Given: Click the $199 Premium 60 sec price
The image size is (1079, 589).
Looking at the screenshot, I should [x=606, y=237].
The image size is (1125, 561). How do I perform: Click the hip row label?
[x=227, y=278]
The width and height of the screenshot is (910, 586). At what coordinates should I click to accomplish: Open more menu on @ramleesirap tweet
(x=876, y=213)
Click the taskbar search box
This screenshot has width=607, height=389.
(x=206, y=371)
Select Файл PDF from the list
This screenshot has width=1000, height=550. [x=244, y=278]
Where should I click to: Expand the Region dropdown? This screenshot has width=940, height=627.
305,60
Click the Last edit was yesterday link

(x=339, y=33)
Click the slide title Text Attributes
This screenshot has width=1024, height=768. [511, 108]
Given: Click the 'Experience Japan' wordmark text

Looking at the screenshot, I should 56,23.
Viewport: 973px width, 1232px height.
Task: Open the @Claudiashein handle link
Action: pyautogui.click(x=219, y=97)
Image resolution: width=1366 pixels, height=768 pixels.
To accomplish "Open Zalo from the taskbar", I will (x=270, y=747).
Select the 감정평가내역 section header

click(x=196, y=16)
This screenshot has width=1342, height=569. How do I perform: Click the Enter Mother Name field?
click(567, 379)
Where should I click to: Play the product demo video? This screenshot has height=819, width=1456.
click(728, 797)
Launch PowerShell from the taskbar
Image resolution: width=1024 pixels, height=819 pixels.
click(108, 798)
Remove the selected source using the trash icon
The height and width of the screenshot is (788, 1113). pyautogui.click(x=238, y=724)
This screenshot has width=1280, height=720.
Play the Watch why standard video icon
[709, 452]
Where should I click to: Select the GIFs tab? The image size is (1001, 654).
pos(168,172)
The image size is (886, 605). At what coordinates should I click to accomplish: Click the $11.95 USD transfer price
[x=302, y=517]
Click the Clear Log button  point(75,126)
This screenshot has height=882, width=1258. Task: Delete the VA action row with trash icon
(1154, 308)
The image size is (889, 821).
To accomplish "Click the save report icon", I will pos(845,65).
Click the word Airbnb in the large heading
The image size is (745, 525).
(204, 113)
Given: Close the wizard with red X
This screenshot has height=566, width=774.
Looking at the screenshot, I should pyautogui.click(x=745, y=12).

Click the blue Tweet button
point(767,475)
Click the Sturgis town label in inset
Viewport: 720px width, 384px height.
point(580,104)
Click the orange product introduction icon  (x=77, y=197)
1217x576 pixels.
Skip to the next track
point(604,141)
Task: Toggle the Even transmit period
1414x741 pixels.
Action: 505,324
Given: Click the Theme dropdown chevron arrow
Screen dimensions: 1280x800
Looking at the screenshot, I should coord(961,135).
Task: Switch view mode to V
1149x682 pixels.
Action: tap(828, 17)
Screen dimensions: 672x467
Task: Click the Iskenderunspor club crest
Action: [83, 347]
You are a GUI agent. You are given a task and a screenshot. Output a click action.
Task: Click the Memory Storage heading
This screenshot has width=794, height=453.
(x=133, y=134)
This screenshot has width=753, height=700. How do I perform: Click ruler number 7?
──────────
• EXERCISE PROMPT: Return the count of lines in the entries above that include the word "will", without any added text.

• TASK RESPONSE: 2